Why Mandela was so special

Why Mandela was so special

So what, exactly, makes Mr Nelson Mandela, who died on Thursday night at the age of 95, so special?

Apart from some of the anti-apartheid icon's better known qualities, like emerging from 27 years in apartheid prisons bearing so little malice, there was more, much more, for journalists lucky enough to track his remarkable career.

This was no ordinary politician.

Covering the "Mandela story" was a life-enhancing experience, Mr Bryan Pearson, an AFP correspondent who worked in South Africa, said.

During a very tense political campaign rally in Alexandra township on the edge of Johannesburg - when anti-white sentiment was whipping through the crowd after yet another massacre of black people, reportedly by a white "third force" - Mr Mandela stopped mid-speech and fixed his attention on a white woman standing somewhere towards the back.

SAVED

"That woman over there," he said with a broad smile, "saved my life. She nursed me back to health when I had TB."

He called her on stage and embraced her warmly, recounting how in 1988 he had contracted tuberculosis while in Cape Town's Pollsmoor prison and was admitted to hospital, where he had been under her professional nursing care.

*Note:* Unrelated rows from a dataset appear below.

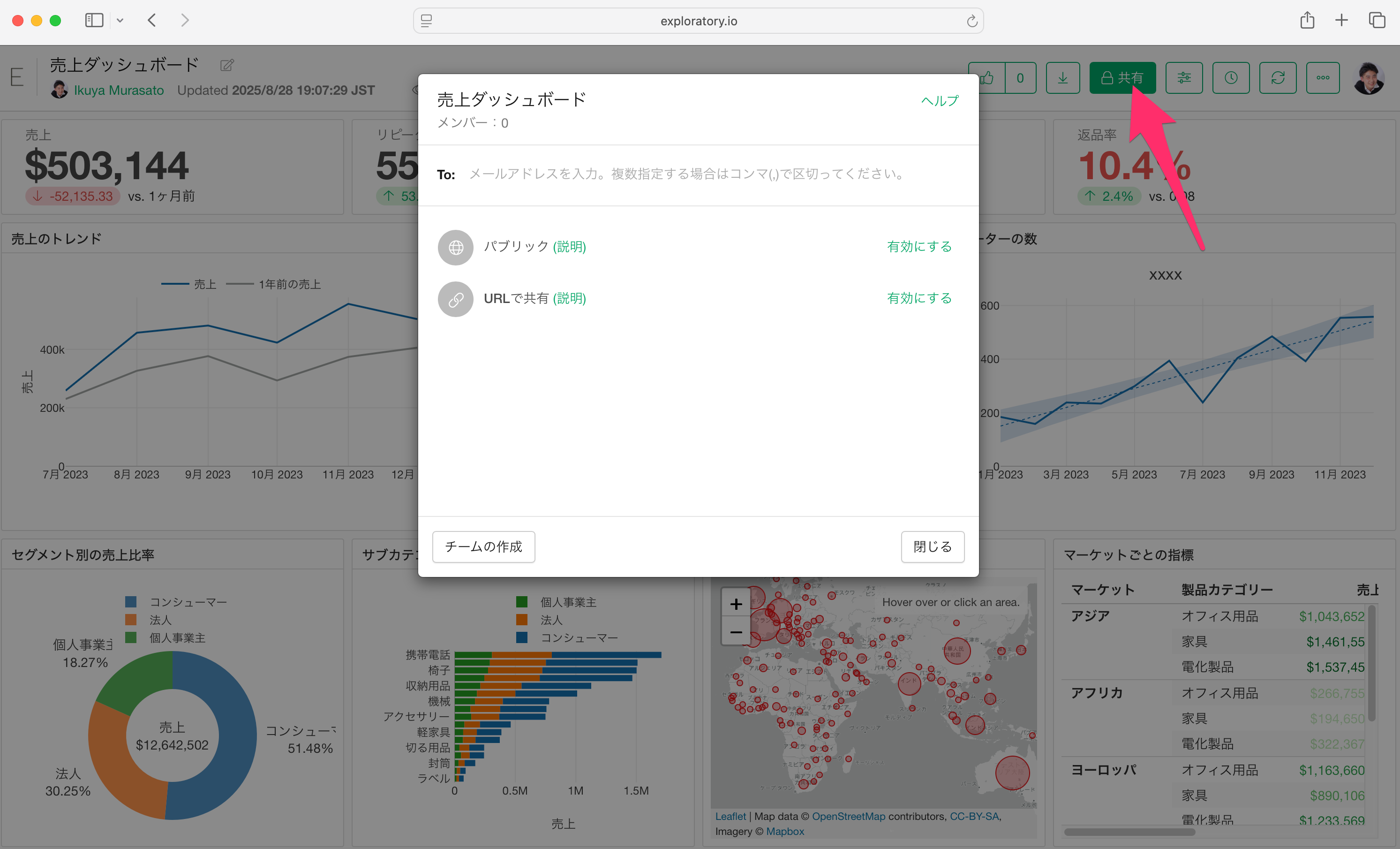Open the parameter sliders settings icon
The width and height of the screenshot is (1400, 849).
click(1183, 78)
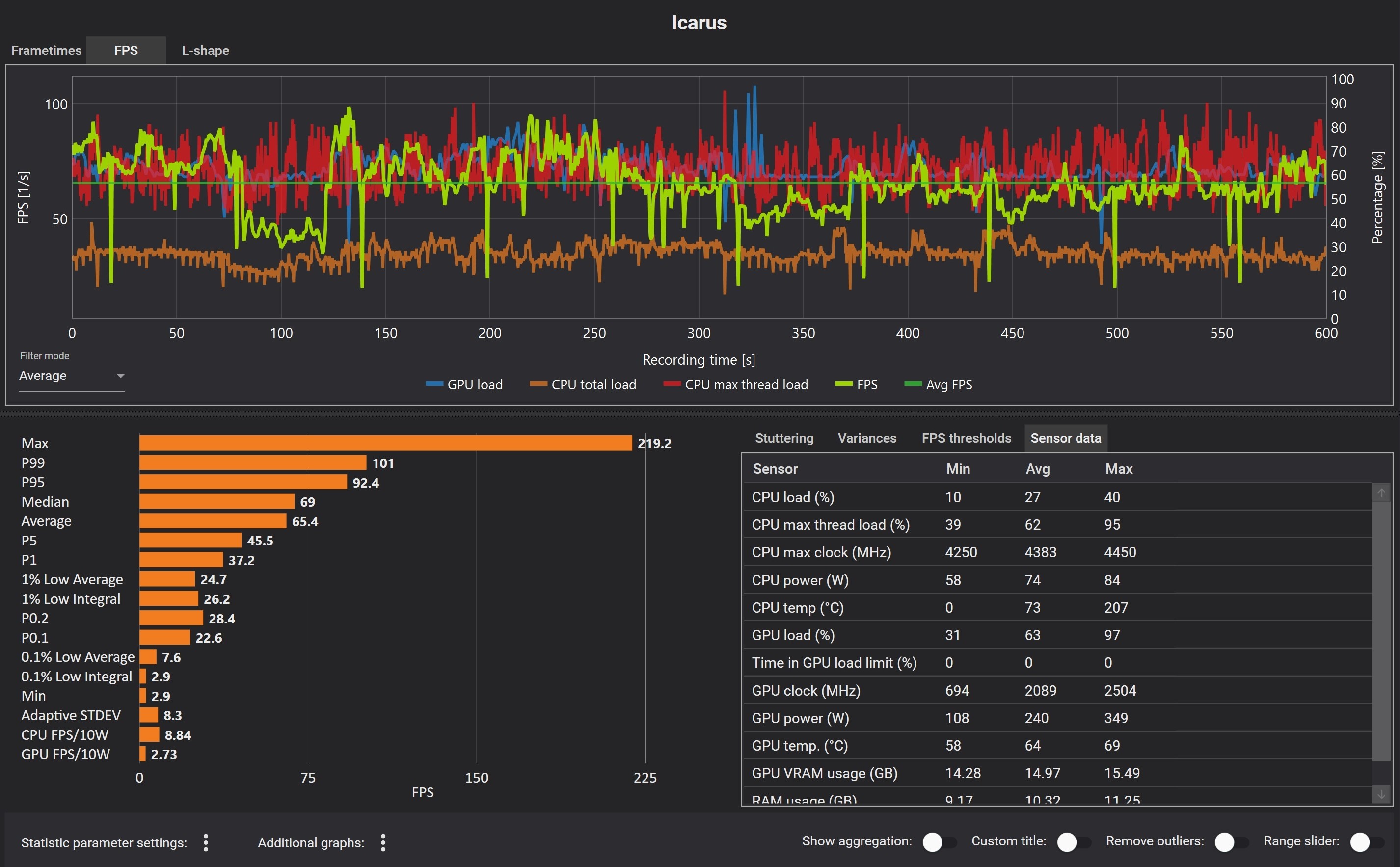Open the Variances tab
The width and height of the screenshot is (1400, 867).
(x=866, y=438)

The mood in the crowd changed. Large roars of approval drowned out the snarled demands for revenge.

On April 27, 1994, journalists had gathered at a school outside Durban, where Mr Mandela was to cast his ballot in the country's first all-race election. The feeling was: "Is this really happening? Is Mr Mandela really voting? Is apartheid really ending?"

Yes it was. Mr Mandela made a brief speech stressing the dawning of "a new South Africa where all South Africans are equal".

Then he dropped his ballot into the box and, literally glowing in the early morning sunlight, smiled long and happily.

It was the kind of smile that you know is not put on for the cameras. The kind that wells up from the very depths of the soul.

In Mr Mandela's case, a very rare soul indeed.

Mr Mandela's funeral will take place on Dec 15 in the Eastern Cape village of Qunu, where he grew up.